We target to do some analysis on the sales performance / segmentation study (regarding their sales habit on product, customer types, sales' demographic factors ...)

I assumed we will use the typical star schema which the dimension tables (products, customer, sales) point to the fact table we want to analysis (orders).

The total no of the orders are about 800000. And when it break down to details e.g. product level it includes about 4000000 records. In other words, each order contains about 5 products in average. And the order records will contains some detail info e.g. sales date, order date ...

Besides, each order details (in product level) will generate different sales amount per month
e.g order 1 has 5 products
in 2011 Jan
the record will be like
order_id product_id amount
1 1 10
1 2 5
1 3 8
1 4 10
1 5 5

in 2011 Feb
the record will be like
order_id product_id amount
1 1 8
1 2 5
1 3 0
1 4 0
1 5 12

and so on.

the first question is that it's reasonable to treat this sales table as the fact table? and whether it's correct to put it's details (not the meansures e.g. sale amount) to it (which most of these data are static and not change frequently) or treat it as dimension table?

the second question is how should I handle these dimension table (which not update frequency). should I add product month on each table and keep every set of data as if we need to analysis the historical data? Or we can keep the current copy and only store the data by production month in the OLAP cube levels?
More, for the fact table, should we keep it by production month too, the data volume seems not small to me i.e. 4000000 x 12 for one year.

More, I heard that SAS support the use of change date capture with oracle. Is it a way to handle the aforesaid questions?
Or, I should just use the materialized views for the dimension tables?

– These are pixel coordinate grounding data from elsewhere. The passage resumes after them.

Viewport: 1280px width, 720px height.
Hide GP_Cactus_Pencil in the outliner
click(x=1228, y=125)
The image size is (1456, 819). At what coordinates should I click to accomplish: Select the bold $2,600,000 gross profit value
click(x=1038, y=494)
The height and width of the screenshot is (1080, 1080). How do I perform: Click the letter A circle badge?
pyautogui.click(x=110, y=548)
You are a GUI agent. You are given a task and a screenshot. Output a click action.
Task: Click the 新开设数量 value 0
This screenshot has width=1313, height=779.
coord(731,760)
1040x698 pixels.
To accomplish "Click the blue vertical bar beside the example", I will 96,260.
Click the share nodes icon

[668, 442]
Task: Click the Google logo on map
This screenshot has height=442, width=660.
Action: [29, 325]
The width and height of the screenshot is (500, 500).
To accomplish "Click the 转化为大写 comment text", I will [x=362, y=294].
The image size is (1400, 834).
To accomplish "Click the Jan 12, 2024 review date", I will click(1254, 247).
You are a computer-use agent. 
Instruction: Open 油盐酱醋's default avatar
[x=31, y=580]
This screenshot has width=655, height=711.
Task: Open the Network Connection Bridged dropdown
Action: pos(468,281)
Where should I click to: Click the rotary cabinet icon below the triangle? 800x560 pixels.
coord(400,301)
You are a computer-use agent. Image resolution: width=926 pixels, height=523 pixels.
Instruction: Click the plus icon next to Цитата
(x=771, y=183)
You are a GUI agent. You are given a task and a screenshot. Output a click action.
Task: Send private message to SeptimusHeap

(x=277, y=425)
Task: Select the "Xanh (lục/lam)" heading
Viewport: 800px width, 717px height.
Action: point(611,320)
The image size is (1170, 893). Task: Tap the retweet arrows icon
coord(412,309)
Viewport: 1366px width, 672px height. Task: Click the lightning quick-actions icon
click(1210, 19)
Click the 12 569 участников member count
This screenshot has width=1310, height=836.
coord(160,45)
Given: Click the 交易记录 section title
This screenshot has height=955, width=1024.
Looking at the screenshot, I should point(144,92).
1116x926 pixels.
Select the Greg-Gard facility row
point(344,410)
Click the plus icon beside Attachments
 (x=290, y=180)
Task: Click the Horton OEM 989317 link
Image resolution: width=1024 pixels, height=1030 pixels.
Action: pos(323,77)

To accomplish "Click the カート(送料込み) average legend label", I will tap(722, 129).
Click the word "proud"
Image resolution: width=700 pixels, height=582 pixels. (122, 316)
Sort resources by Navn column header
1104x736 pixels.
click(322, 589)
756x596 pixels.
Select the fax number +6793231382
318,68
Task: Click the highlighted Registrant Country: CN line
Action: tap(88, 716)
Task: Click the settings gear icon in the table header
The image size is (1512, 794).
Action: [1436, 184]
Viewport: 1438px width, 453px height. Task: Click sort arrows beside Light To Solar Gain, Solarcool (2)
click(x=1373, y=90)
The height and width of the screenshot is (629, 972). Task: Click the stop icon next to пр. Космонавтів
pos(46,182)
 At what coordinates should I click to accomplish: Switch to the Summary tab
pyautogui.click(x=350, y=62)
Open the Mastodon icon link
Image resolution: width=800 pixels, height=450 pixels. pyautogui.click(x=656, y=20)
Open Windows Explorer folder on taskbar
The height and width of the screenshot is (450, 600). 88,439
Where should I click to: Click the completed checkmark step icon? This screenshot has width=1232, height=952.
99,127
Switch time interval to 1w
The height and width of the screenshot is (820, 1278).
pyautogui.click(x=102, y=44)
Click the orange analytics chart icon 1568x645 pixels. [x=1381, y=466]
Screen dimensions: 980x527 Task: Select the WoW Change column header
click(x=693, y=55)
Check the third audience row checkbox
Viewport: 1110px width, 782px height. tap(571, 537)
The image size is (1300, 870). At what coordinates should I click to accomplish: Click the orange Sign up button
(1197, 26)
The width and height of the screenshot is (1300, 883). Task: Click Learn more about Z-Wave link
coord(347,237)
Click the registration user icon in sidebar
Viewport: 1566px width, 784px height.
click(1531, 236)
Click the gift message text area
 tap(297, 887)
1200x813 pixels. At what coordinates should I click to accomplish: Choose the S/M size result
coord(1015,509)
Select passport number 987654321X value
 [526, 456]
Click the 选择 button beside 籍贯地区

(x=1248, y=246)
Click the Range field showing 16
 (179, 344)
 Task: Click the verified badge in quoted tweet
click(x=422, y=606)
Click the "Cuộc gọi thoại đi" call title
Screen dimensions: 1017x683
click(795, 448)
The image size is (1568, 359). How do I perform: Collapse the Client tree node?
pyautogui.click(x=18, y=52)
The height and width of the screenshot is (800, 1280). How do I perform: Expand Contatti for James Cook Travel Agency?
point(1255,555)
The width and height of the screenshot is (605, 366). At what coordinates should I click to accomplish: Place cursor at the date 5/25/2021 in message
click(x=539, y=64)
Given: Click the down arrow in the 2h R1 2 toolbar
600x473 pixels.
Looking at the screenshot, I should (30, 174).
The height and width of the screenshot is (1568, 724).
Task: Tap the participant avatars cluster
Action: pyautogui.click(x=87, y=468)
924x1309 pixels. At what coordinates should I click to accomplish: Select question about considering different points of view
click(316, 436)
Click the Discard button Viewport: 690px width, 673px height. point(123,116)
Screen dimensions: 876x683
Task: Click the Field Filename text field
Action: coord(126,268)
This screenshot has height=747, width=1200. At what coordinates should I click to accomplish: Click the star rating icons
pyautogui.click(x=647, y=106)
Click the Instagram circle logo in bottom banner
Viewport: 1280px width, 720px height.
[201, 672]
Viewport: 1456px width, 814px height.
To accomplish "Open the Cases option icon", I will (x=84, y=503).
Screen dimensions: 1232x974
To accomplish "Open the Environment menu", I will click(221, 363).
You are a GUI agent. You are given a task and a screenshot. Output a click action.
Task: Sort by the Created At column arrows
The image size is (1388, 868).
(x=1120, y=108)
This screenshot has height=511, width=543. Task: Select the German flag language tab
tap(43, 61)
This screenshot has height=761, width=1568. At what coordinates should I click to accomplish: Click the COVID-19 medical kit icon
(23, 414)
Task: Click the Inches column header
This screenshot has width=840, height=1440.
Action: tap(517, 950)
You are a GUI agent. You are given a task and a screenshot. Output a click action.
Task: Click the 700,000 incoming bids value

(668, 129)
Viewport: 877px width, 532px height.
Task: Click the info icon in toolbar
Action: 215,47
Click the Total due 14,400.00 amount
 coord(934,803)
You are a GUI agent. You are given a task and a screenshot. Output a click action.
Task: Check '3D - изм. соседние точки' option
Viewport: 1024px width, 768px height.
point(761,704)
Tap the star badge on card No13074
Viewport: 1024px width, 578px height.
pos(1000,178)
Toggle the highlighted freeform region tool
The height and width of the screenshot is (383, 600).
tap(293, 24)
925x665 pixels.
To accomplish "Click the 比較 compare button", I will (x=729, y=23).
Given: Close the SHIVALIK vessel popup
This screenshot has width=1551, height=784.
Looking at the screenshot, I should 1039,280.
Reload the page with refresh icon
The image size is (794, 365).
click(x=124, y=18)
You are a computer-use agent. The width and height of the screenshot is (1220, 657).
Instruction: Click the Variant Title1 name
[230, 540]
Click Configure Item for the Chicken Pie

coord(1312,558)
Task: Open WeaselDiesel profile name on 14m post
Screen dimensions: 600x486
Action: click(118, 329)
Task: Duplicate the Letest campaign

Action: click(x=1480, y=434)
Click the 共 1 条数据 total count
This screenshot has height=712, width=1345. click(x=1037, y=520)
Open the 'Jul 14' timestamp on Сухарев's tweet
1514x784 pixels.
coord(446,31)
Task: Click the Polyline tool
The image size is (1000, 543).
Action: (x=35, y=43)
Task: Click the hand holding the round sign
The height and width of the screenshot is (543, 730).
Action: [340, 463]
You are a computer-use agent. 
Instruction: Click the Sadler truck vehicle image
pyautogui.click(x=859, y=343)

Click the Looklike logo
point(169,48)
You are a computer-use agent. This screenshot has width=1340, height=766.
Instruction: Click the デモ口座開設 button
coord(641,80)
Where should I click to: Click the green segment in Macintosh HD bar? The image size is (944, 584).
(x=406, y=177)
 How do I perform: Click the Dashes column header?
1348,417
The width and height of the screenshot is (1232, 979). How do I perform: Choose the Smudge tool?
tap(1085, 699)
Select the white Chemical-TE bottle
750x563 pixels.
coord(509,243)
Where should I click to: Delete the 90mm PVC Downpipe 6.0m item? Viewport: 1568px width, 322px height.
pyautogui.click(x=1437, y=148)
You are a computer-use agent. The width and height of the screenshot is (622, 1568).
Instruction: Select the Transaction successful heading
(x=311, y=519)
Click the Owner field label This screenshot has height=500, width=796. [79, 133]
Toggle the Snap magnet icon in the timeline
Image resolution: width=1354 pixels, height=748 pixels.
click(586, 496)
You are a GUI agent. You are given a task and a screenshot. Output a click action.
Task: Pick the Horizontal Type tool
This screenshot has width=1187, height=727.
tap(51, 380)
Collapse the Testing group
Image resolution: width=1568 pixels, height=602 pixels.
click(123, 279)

Since I am totally new to SAS and data warehouse, really hope anyone experienced can give advice to you.
Thx in advance.

TimStearn_SASProductManagement_ · Posted 03-18-2011 04:02 PM

Yu,

I can reply more completely later, but what you've described is something that fits a typical Star Schema structure very well. In addition to the dimensions you've listed, you'd also want a "month dimension", which would have one record for every month/year that will be covered by your fact data. That way, the grain of your fact table is order item X month/year. You'll most likely want to put the ORDER_ID from the source as a column in your fact table to allow items from the same order to be grouped. You generally do NOT have an "Order Dimension" though - just the key. This what Kimball refers to as a "degenerate dimension". Your users can easily summarized across months or subset by month/year, product, customer, etc with this kind of setup.

What is your target database (SAS datasets, SQL Server, Oracle, etc)? The total records per year is not too large by the standards of fact tables. That being said, if your database supports partitioning, it might be something to consider. If you give me more information on your target, I can give you more particular advice.

Thanks,

Tim Stearn

Yu · Posted 03-19-2011 03:58 AM

Hi Tim,

Thx a lot for your advice.

So, based on my understanding, I can build the fact table with sth like below?

prd_mth sale_date order_id item_id product_id client_id sales_id amount
201101 20101223 1 1 A 123 0000001 100
201101 20101223 1 2 A 123 0000001 50
201101 20101223 1 3 A 123 0000001 20
201102 20101223 1 1 A 123 0000001 80
201102 20101223 1 2 A 123 0000001 30

(sorry, I don't know how to put tab on the table)
and then I create a time-demnesion (hierarchy with YYYYQQMM) based on the sale_date? Should I still need the prd_mth? Or just keep the sale_date?

Since I have the order_id and item_id, I can create another dimension (degenerate dimension) which that is dimensional in nature but stored in a fact table?

And with this structure, I can build the olap cubes for further analysis as I
have
i) the product_id and other dimension table (product) or
ii) client_id with another dimension table (customer) or
iii) even sale_id with the dimension table (sales) ....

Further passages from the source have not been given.